Provide support in creating a printed and online guide on how to successfully implement natural enemy habitat on farms.
The creation of these resources will allow WFA to reach a wide audience with our work that extends beyond our database. We will be able to inspire thousands of farmers and agricultural professionals to implement practices that build resilience and support biodiversity.
Capacity Goal 3: Conduct outreach and communication about the work the fellow is doing through our communication channels and outreach events..
The fellow will:
Attend and participate in community events and conferences to talk with farmers and others about our work.
Create a social media guide that outlines a social media plan that enables staff to maintain a system after the fellow leaves.
Assist with email communication with supporters about the progress of the fellow and WFA’s work.
These activities will allow WFA to communicate more with our community about our work and improve and expand our reach on social media. The above capacity building goals are designed to build upon the work of the previous GrizzlyCorps fellow, implementing more on the ground practices that incorporate permanent habitat on farms. The new fellow will work with producers that our first fellow engaged and helped with HSP applications. In addition, this new fellow will conduct more outreach activities through field days, webinars and new resources.
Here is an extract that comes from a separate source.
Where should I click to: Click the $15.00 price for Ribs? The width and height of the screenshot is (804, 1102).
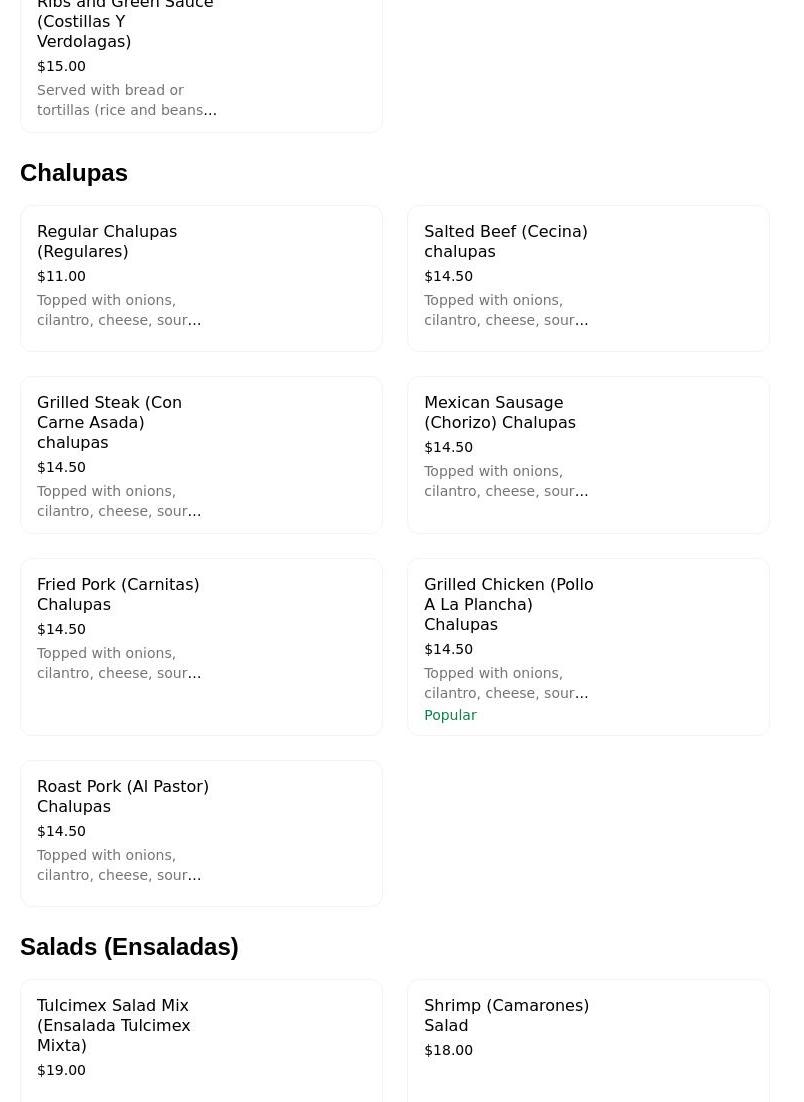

Organizational & Community Highlights
Wild Farm Alliance is a small but mighty organization. Our executive director is based in Watsonville, CA, where our main office facilities are located, the assistant director is based in Minneapolis, MN and our program coordinator is located in a to-be-determined state. We have a flexible work environment and culture, balancing the need for our presence behind a computer and out in the field. Watsonville, CA is a small agricultural town in Santa Cruz County located on the Central Coast. The area is known for growing strawberries, apples, lettuce and a host of other vegetables. Watsonville is home to people of varied ethnic backgrounds and diverse communities, with a large Latinx population.
Our entire staff currently does most of our work remotely (work from home) and anticipate that to continue well into the future. Staff is in almost constant communication. While we expect the member to work from Watsonville at our main office, we do anticipate that they will also do some work remotely. We are open to creative scenarios.